Но оставался еще комсомол! И меня, как молодого специалиста тут же записали в заместители комсорга, чему я нисколько не удивился.
Так бы все и катилось до отпуска, который обнулял, казалось, все неприятности. Но, вот, однажды, диспетчер вытащил меня из производственного процесса и отправил на встречу с представителем райкома. Никакие технологические трудности, ни срочный ремонт оборудования, ни засыпанная углем спецовка и запорошенное гарью лицо, ничто не отменяло рандеву, поскольку комсорга не было, она работала в ночную смену.
Представитель райкома оказалась хрупкой девушкой утонченной натуры в чудесном пальто и сапожках на высоченных каблуках. Пришлось провести ее по мосту на территорию моего цеха. Мост был промышленный, грубо сколоченным из толстенных надежных досок, с лохматыми от облупившейся краски перилами. Значительно позже я узнал, что для комфортного шага высота ступеней должна быть в районе 15 сантиметров, но наш мост делался для рабочих надобностей и мне пришлось переводить за ручку идейного борца за коммунизм, рискуя уронить престиж района буквально на каждой ступеньке. Зато перебравшись на твердую землю мы стали почти родственниками.

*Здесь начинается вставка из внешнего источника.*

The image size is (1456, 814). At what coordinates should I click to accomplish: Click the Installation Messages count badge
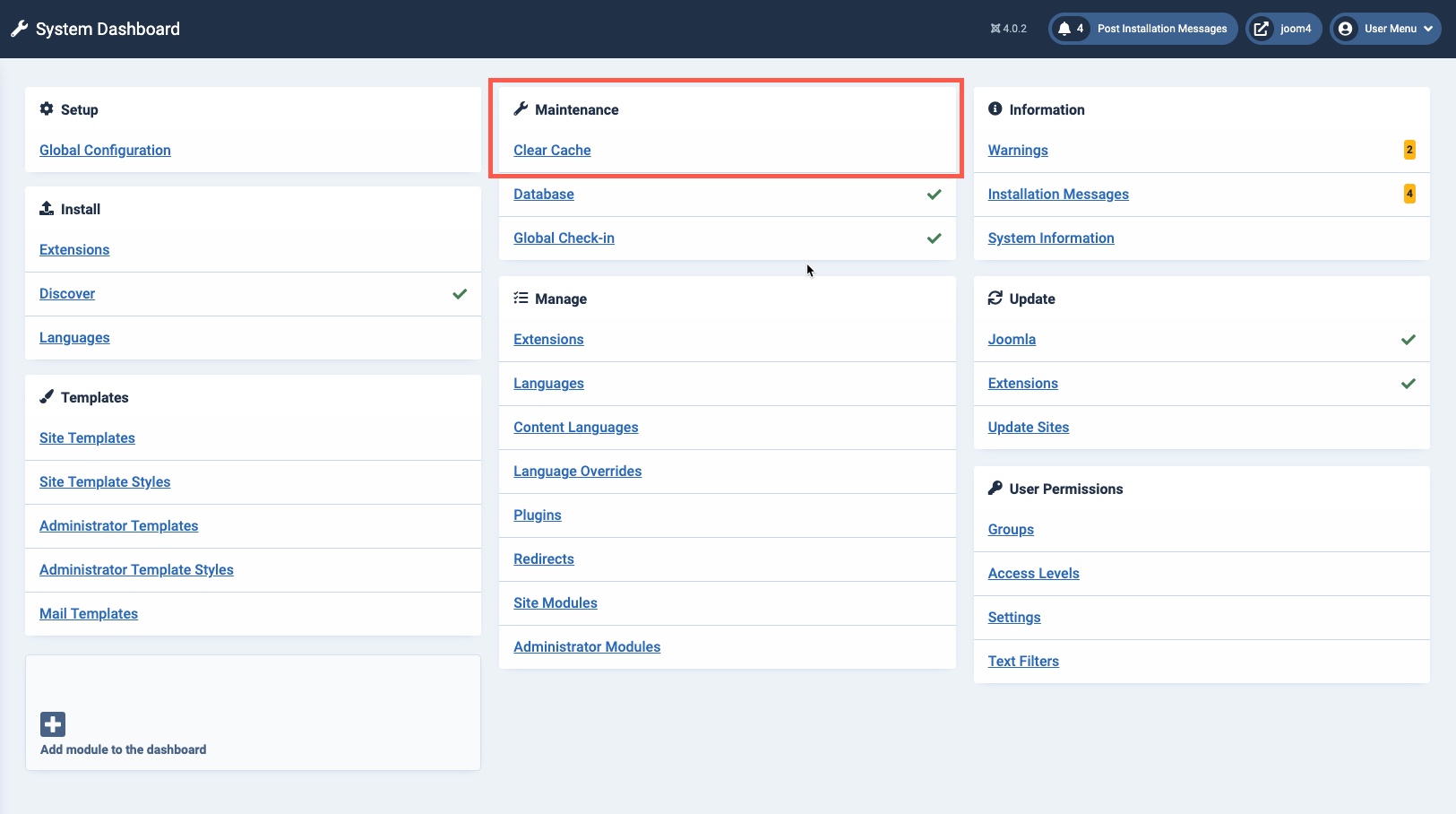[x=1409, y=195]
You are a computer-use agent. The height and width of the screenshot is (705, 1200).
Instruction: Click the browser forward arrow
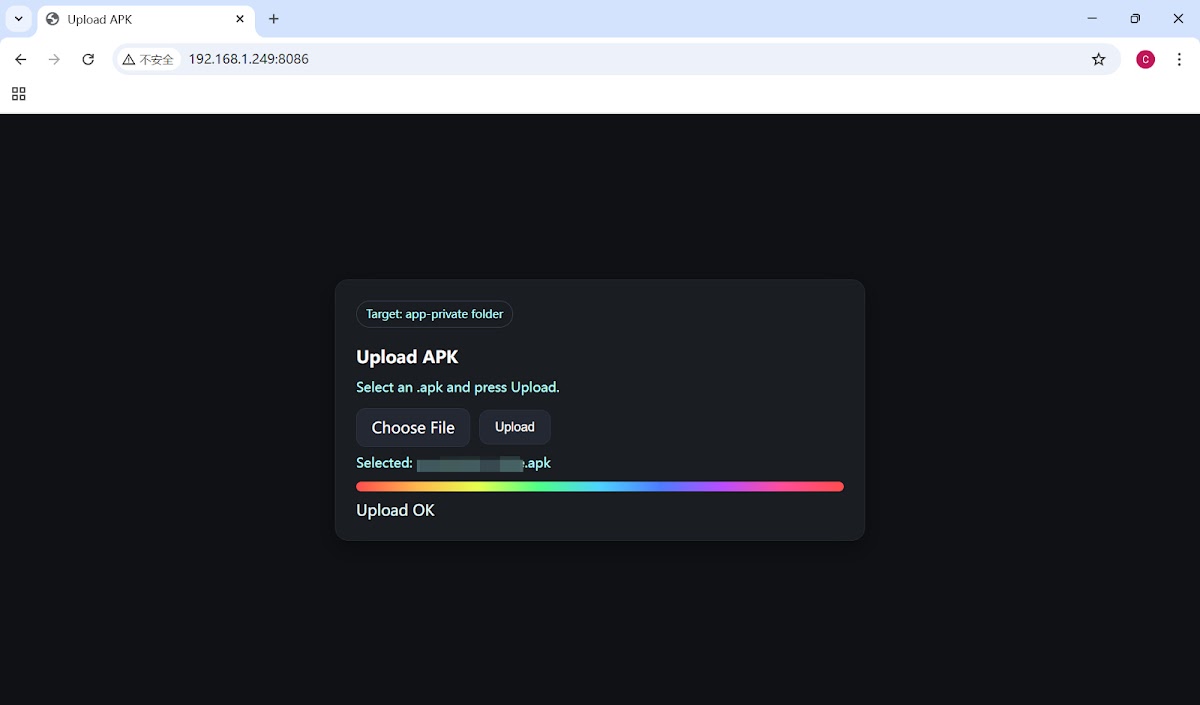pos(54,59)
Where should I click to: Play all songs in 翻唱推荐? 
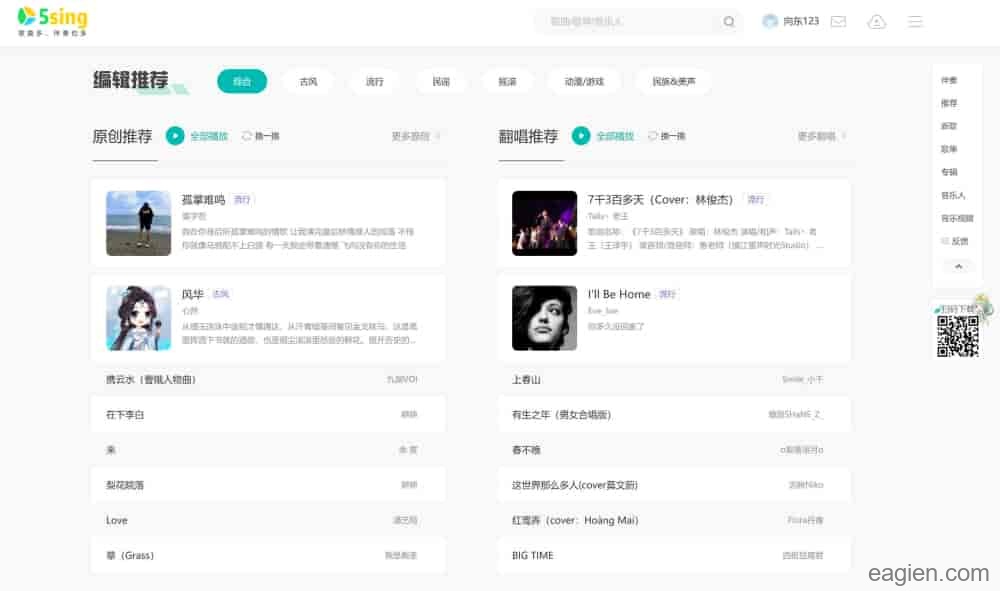[x=582, y=136]
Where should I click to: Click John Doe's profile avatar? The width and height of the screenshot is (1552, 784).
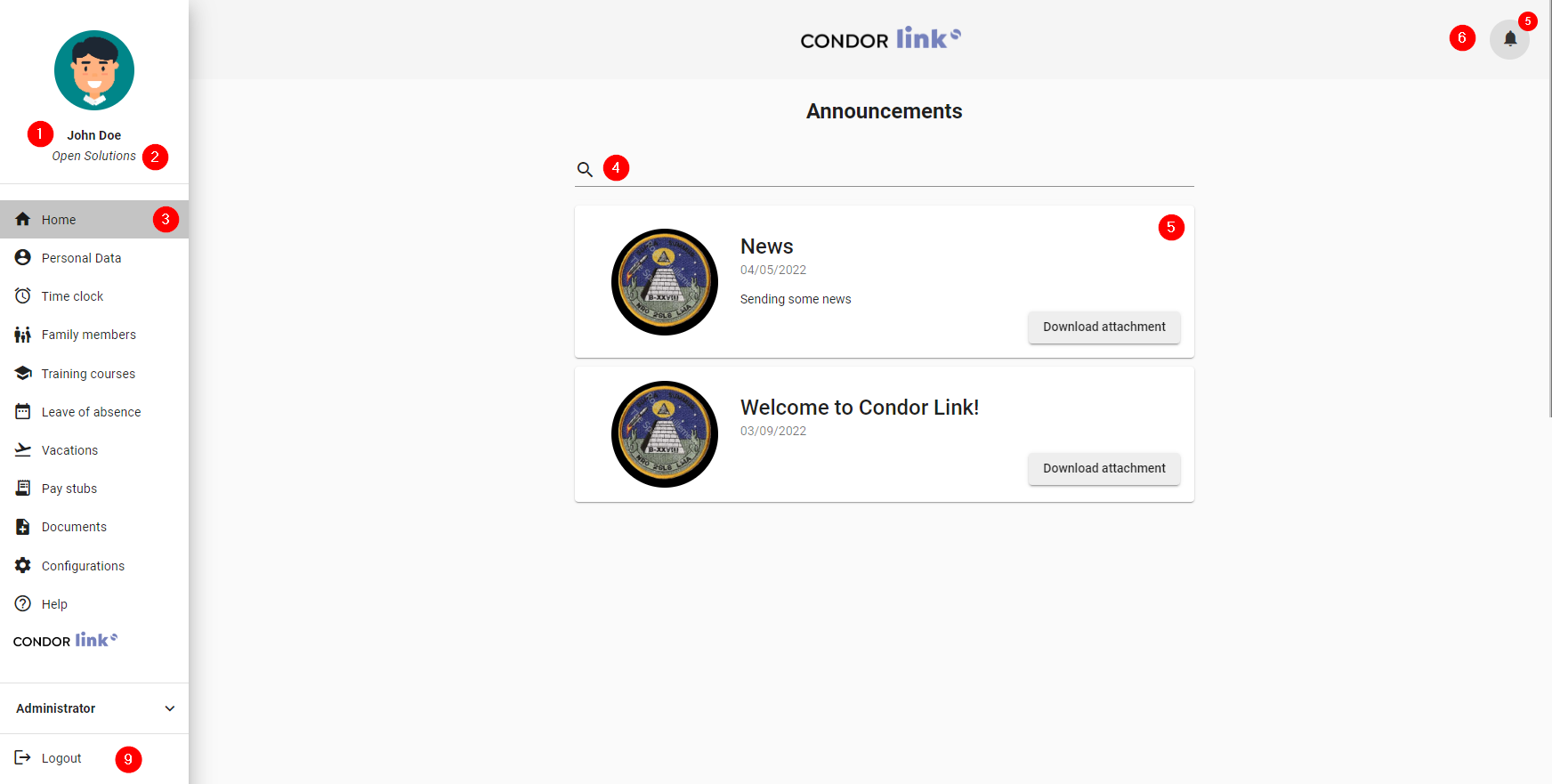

Как оказалось, инструктор райкома пришла проверить работу комсомольского прожектора, которую по статусу курировал именно заместитель комсорга. Погружая в реальность обстановки в рабочем коллективе, я обрисовал проблемы соблюдения демократического централизма на отдельно взятой фабрике. Похвалил за беспримерное мужество работников райкома на фронте борьбы за коммунистическое воспитание молодежи на производстве и наговорил кучу комплиментов. На том, как думалось, все и завершилось. Прошло чуть ли не полгода, и вдруг секретарь из приемной директора сообщила, что мне необходимо прибыть в райком комсомола. Я уже достаточно имел столкновений с плановой экономикой, соцсоревнованием и различными кампаниями, субботниками. По философски восприняв холодную воду в душе, поскольку не время было мыться, я отправился в спальный и одновременно административный центр района.
В приемной, не без труда найденной в четырехэтажном здании, приветливая секретарша тут же ввела в просторный, даже пустоватый кабинет первого секретаря. Из ознакомительного разговора я понял, что это было предложение перейти на работу в райком. Название должности - заворг - ни о чем не говорило. Но подтверждая серьезность намерения первый повел на верх, в райком партии. Там состоялся хитрый разговор о том, о сем, из которого в сухом остатке явствовало, что хотя зарплата чуть ниже, возможностей ее красиво потратить гораздо больше. И потом, перспектива, уходящая далеко за горизонт, вплоть до Генерального секретаря КПСС! Я покосился на бровастое лицо каким-то чудом гармонирующее с непомерно широкими плечами, написанными чуть другой краской, на ряд звезд Героя, и скромно возразил, что не являюсь членом партии.
-Это дело поправимо. Кто там у вас парторг? Кравченко? Пойдите и скажите, пусть примет.
Больше крыть было нечем.
Дома допоздна эта тема обсуждалась с женой. Её аргументы звучали убедительно. Только что получили квартиру, обставлять, обживать надо? Одеться, обуться в зиму надо? А картошки, овощей на зиму? А теплую куртку дочке? А...
Получалось по всем за и против, что престарелому генсеку пока смены не было.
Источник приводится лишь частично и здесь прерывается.